Le Président de la République se rend aujourd’hui à Bruxelles pour plaider en personne les orientations économiques et fiscales de son gouvernement, et tenter d’obtenir une gouvernance de l’euro qui tienne enfin compte de la compétitivité, de la croissance et de l’emploi.

Réclamant depuis Maastricht un changement de politique monétaire, je ne puis que m’en réjouir bien entendu. Car il s’agit avant tout d’une nécessité régulièrement invoquée par les gouvernements français successifs (en 1997, Lionel Jospin déjà !), mais jamais suivie d’effet à cause du peu de persévérance de nos dirigeants.

Mais c’est aussi une promesse de campagne invariablement martelée par Nicolas SARKOZY depuis un an – comme par sa rivale socialiste d’ailleurs. A cet égard, le chef de l’Etat joue une bonne part de sa crédibilité en venant croiser le fer avec nos partenaires et la Commission européenne.

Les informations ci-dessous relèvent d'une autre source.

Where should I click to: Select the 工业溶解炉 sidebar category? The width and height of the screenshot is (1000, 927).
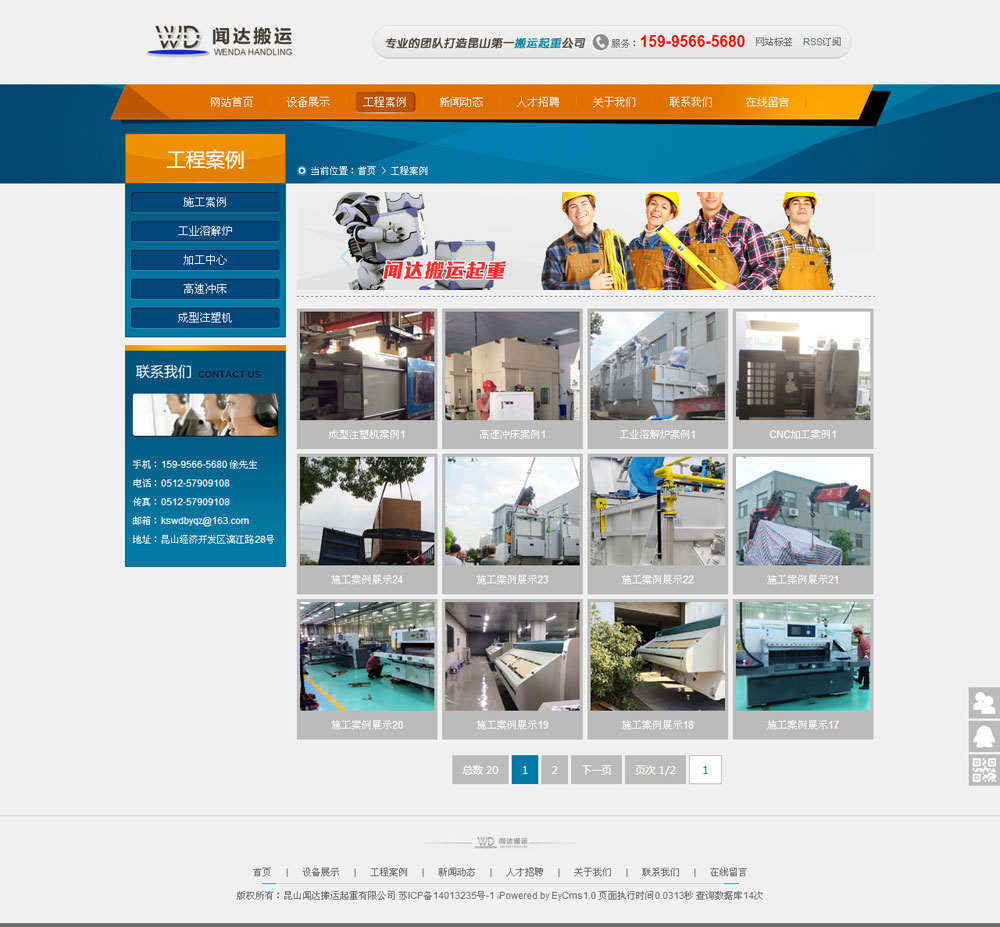coord(205,231)
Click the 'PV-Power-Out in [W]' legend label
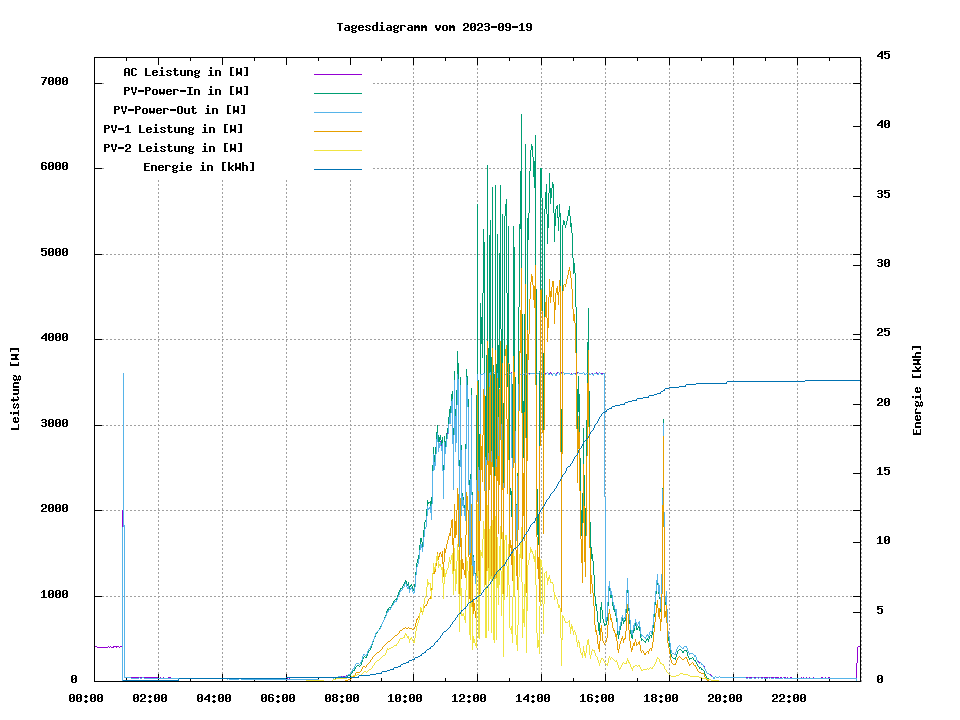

Hélas, son refus de faire inscrire un changement des statuts et des objectifs de la Banque Centrale Européenne (BCE) en contrepartie du sauvetage de la Constitution européenne rebaptisée « traité simplifié » pour les besoins de la cause, rend difficilement crédible son plaidoyer pour un assouplissement de la « gouvernance monétaire européenne ».

Le président de la République fait mine de croire qu’il existe, dans le cadre des traités existants, des marges de manœuvre inexploitées pour y parvenir. Il est bien le seul. La lettre des traités de Maastricht et suivants est à cet égard sans ambiguïté : la BCE, dont la totale indépendance est inscrite noir sur blanc dans le fameux « acquis communautaire », a pour seule mission de veiller à la stabilité des prix sans autre forme de considération.

Ainsi, le seul moyen juridique de parvenir à un assouplissement monétaire consisterait à réformer les traités eux-mêmes, ce qu’une majorité de nos partenaires, Allemagne en tête, refusent obstinément, par dogme et intérêt à courte vue. Ainsi, le vrai obstacle à la réforme de la BCE est politique : la France (et l’Italie aussi) s’est elle-même mise dans le piège monétariste dont elle ne parvient pas à sortir par peur de mécontenter ses partenaires. C’est exactement le même problème qui est posé par le libre échange sauvage dont souffrent notre économie et nos emplois.

Nicolas SARKOZY aura beau présenter comme une victoire le report de l’équilibre de nos comptes publics à 2012, il ne pourra pas sortir de la contradiction béante qui consiste à tout lâcher à Bruxelles le 23 juin lors du sommet institutionnel pour, 15 jours plus tard dans la même ville, faire mine de réclamer ce qu’il n’a pas voulu obtenir lorsqu’il en avait vraiment la possibilité.